Conclusion: the ‘five grains' and their origin
Agriculture plays a vital role in modern China, employing millions of people and feeding 20 per cent of the world's population. The Chinese word for ‘food' or ‘meal' is fan, which denotes a cereal food such as boiled rice or millet porridge.
For those who eat in a Chinese way, fan is essential to everyday life; only fan will satisfy hunger.[689] This emphasis upon plant crops in the East contrasts with the importance accorded to livestock in the West. In Europe grain production has repeatedly been integrated with animal husbandry in a system of mixed farming. In China, farming has concentrated upon grain production throughout the historical period, and may have done the same in prehistory. Up until recently, the Chinese diet has largely been vegetarian, a pattern undergoing fundamental change in recent years.China ranks first among nations in cereal output, primarily producing rice, broomcorn millet, foxtail millet, wheat, barley, maize, potatoes, and peanuts. The cultivation of those crops is consequent upon several episodes of global agricultural exchange between different parts of the Old World, and between the Old World and the New. Maize, potatoes, and peanuts originating from the New World were introduced into China in the sixteenth and seventeenth centuries following the European discovery of America. Southwest Asian crops, notably wheat and barley, were adopted into Chinese farming systems in the third and second millennia bce, as a key component of trans-Eurasian exchange. Parallel prehistoric exchanges between East, Southeast, and South Asia and North Africa have also recently been documented. Many such exchanges conversely brought Chinese domesticates to other regions of the world.

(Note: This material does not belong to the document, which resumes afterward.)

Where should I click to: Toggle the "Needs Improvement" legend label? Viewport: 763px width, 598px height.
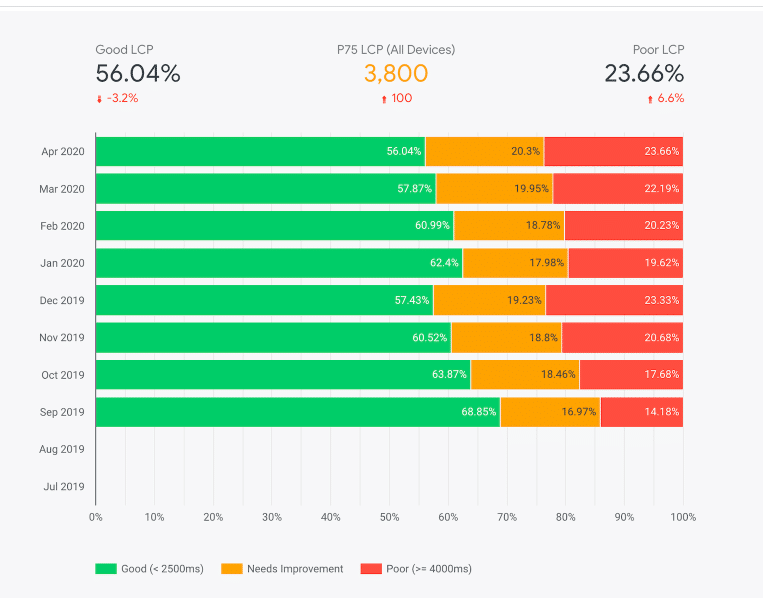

The earliest textual evidence of multiple cropping comes from a Shang dynasty oracle bone from Anyang. This script arguably contains evidence for rotation of autumn-sown wheat or barley and spring-sown millets. Such evidence resonates with a recurrent theme of intensively farmed landscapes in various parts of Eurasia, including Mesopotamia and the Indus valley during the third and second millennia bce.
For example, accounts of Mesopotamian farming systems on cuneiform clay tablets depict estatebased agriculture combining an early harvest of autumn-sown barley and a later harvest of spring-sown millet and oilseeds.Legendary accounts of the invention of agriculture by Shennong (the divine farmer) credit him with first cultivating wugu, ‘five grains', and teaching people how to sow them. The lists of ‘five grains' vary and very often include such grains as hemp and sesame that are principally used for oils and flavouring. One list in the Classic of Rites, a manuscript ascribed to Confucius in the sixth and fifth centuries bce, comprises broomcorn and foxtail millet, soybeans, wheat or barley, and hemp. In another version of wugu, hemp is replaced with rice. Stories of Shennong's ‘five grains' are often mythologically charged. Sometimes the crops themselves were regarded as sacred; at other times their cultivation was regarded as the source of agrarian society and civilization itself.
The Anyang oracle bones include characters which may be ascribed to the five grains. Recent advances in archaeobotany and the increasing application of flotation in China have enriched our knowledge of grain production in prehistory. By 2000 bce, all of the legendary ‘five grains' were in evidence at sites in central China, in Henan and eastern Shaanxi provinces. Recent excavation at Erlitou, presumed to be the capital city of the first Chinese dynasty (Xia), yielded charred remains of broomcorn and foxtail millet, rice, soybeans, wheat, and hemp. This list is concordant with the two versions of the ‘five grains', completing a chain that links mythology, text, archaeology, and the contemporary world of Chinese agriculture.